- Original author(s): David Taubman
- Initial release: At least 2002
- Stable release: 8.4.1 / November 20, 2023; 15 months ago
- Written in: C++
- Operating system: Unix/Windows/macOS and others
- Platform: IA-32, x86-64, PowerPC, ARM architecture, SPARC
- Type: Graphic software
- License: Proprietary
- Website: kakadusoftware.com

= Kakadu (software) =

Kakadu is a closed-source library to encode and decode JPEG 2000 images. It implements the ISO/IEC 15444-1 standard fully in part 1, and partly in parts 2–3. Kakadu is a trademark of NewSouth Innovations Ltd.

Kakadu was developed by and continues to be maintained by David Taubman from University of New South Wales (UNSW), Australia. He is also an author of EBCOT, one of the algorithms used in JPEG 2000.

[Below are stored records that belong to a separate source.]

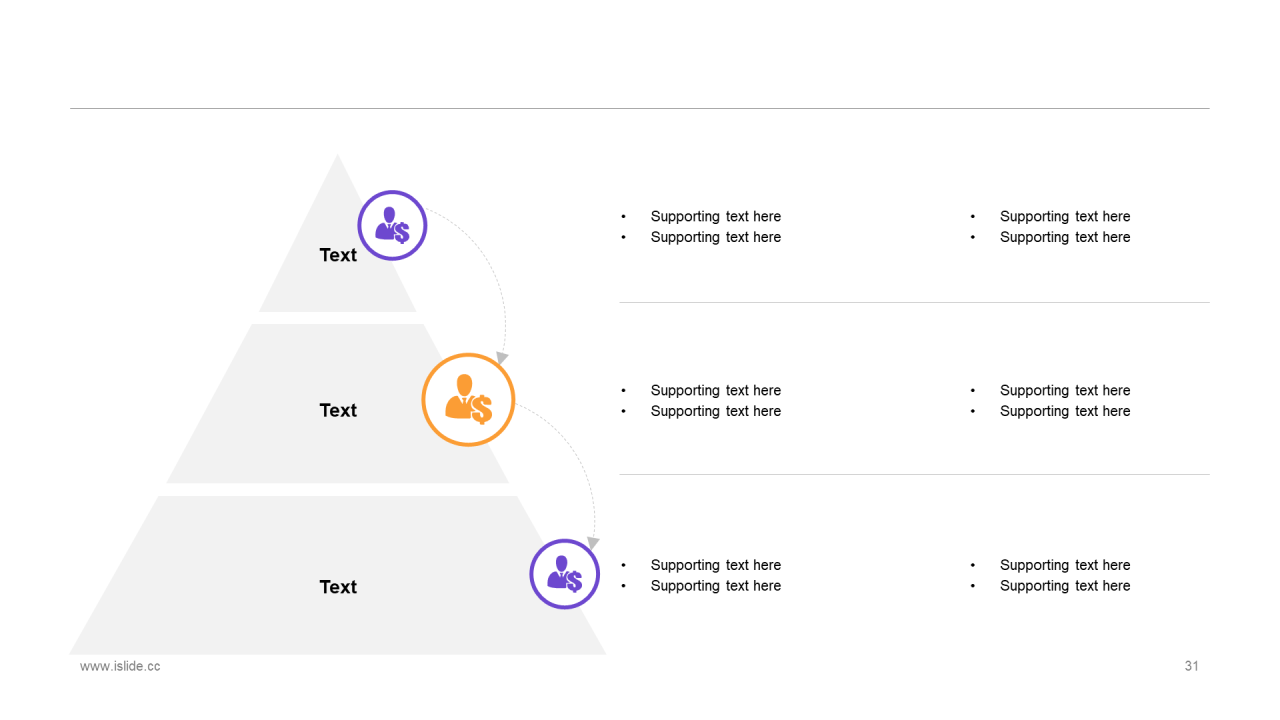Viewport: 1280px width, 720px height.
Task: Select the second supporting text block in middle row
Action: click(x=1050, y=401)
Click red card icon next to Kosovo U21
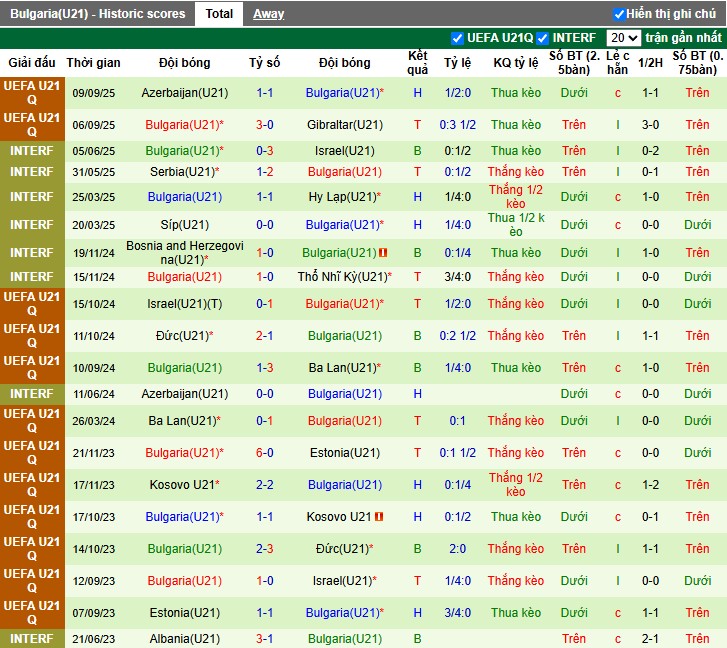727x648 pixels. [x=379, y=517]
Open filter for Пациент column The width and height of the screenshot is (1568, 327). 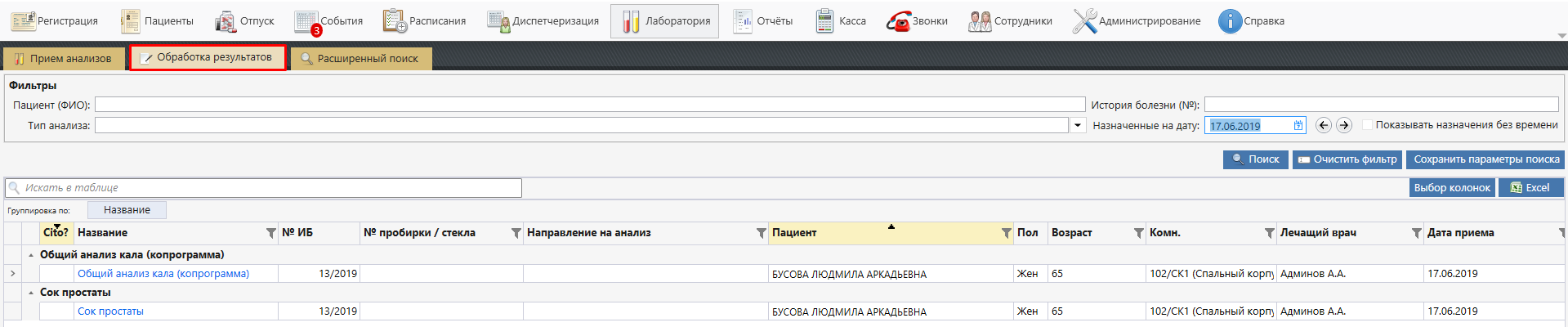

The software library is named after Kakadu National Park.

It is used by several applications, such as for example Apple Inc. QuickTime. It is also used in Google Earth and the online implementation thereof as well as Internet Archive.

Kakadu library is heavily optimized and is a fully compliant implementation. Also, it has built-in multi-threading. In a 2007 study Kakadu outperformed the JasPer library in terms of speed.
A more thorough comparison done in 2005, however, has shown that Kakadu does not achieve the best performance, in terms of compression quality.